Utilization Review Nurse (LVN) - Managed Care
Pearland, TX (Houston Metro area)
**Full-Time, Benefits Available CONTRACT-TO-HIRE opportunity, expected to convert into a Permanent, Direct Hire role, after an established period! **
Utilization Review Nurse Job Summary:
Utilization Review Nurse Background:
- The Utilization Review Nurse is responsible for utilization management and utilization review for prospective (prior authorization), concurrent, or retrospective review.
- The Utilization Review Nurse will performs reviews of services, and determine medical appropriateness of inpatient and outpatient services following evaluation of medical guidelines and benefit determination.
- Utilize clinical skills to telephonically provide and facilitate utilization review, continued stay reviews and utilization management of all cases based on clinical experience and recognized guidelines.
- The Utilization Review Nurse will obtain the information necessary to assess a member's clinical condition, identify ongoing clinical care needs and ensure that members receive services in the most optimal setting to effectively meet their needs.
- Valid, unrestricted state Licensed Vocational Nurse (L.V.N.) license.
- Around 3 years of acute care, public health, or hospital nursing experience, preferably working with Geriatric patients.

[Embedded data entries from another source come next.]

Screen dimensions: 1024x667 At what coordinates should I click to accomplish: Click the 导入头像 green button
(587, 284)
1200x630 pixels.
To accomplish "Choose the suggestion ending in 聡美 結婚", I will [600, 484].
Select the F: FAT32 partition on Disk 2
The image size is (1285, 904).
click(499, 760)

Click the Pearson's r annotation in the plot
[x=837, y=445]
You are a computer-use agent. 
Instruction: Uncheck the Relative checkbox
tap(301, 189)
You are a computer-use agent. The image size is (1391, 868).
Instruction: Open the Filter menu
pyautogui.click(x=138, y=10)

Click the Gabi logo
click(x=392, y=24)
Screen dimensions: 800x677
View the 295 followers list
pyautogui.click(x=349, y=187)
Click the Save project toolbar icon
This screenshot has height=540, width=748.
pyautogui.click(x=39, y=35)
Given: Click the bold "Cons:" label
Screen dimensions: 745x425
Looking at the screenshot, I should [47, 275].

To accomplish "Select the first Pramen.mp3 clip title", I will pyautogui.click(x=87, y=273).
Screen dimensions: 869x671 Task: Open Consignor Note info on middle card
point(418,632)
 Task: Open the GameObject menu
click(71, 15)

- Requires minimum 2 years of prior authorization or utilization management experience at a Managed Care Organization (Health Plan/HMO/MSO/TPA/IPA/etc).
- Experience in and willingness to be part of multi-disciplinary team.
- Ability to interact within all levels of the organization as well as with external contacts.
- Must be able to prioritize, plan, and handle multiple tasks/demands simultaneously.
- Bilingual in English and Spanish preferred.